[TASK MATERIAL]
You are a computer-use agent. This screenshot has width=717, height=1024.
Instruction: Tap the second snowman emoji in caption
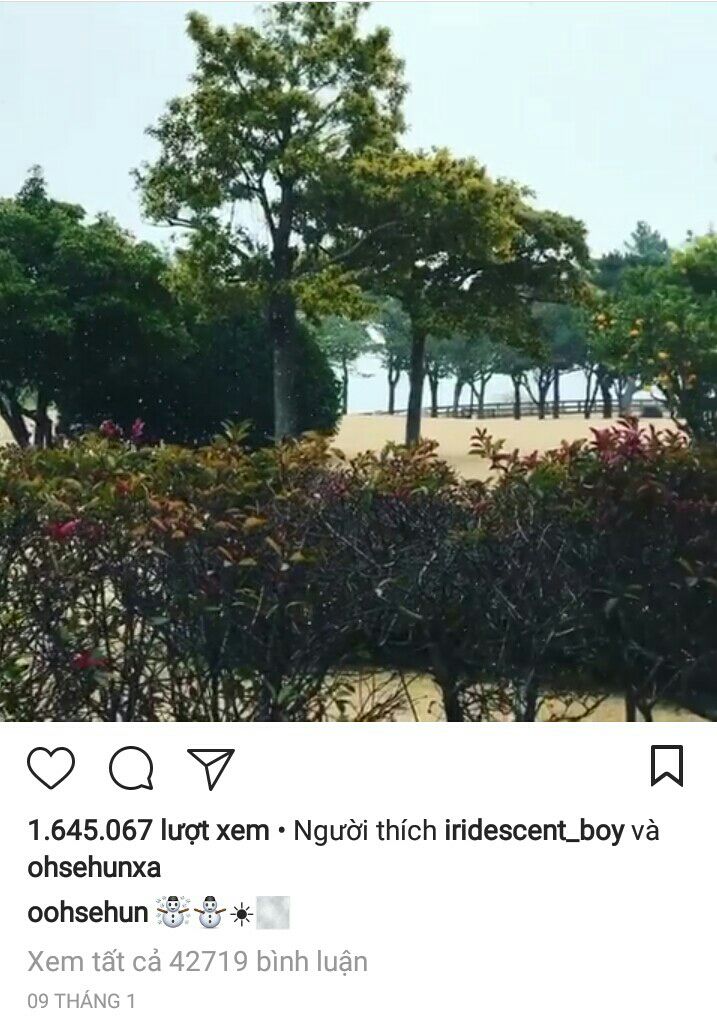(x=210, y=912)
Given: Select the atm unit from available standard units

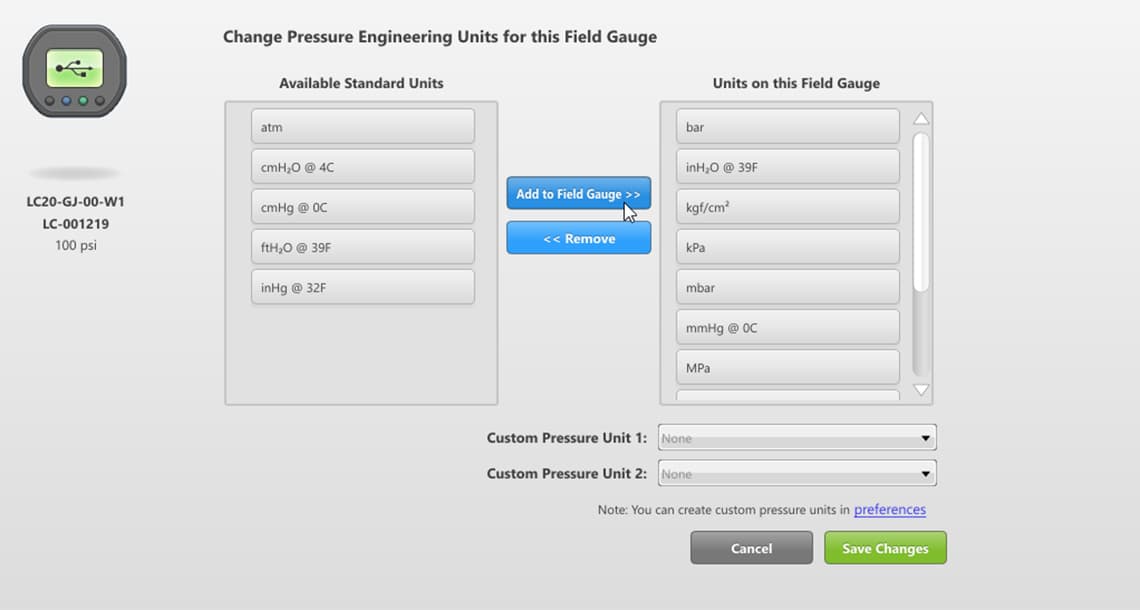Looking at the screenshot, I should (x=362, y=126).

[TASK TO CARRY OUT]
Transcribe all the entries precisely. Do not include any picture.

[EXPECTED ANSWER]
You are a computer-use agent. This screenshot has width=717, height=1024.
Instruction: Tap the second snowman emoji in caption
(x=210, y=912)
Given: Select the atm unit from available standard units

Looking at the screenshot, I should (x=362, y=126).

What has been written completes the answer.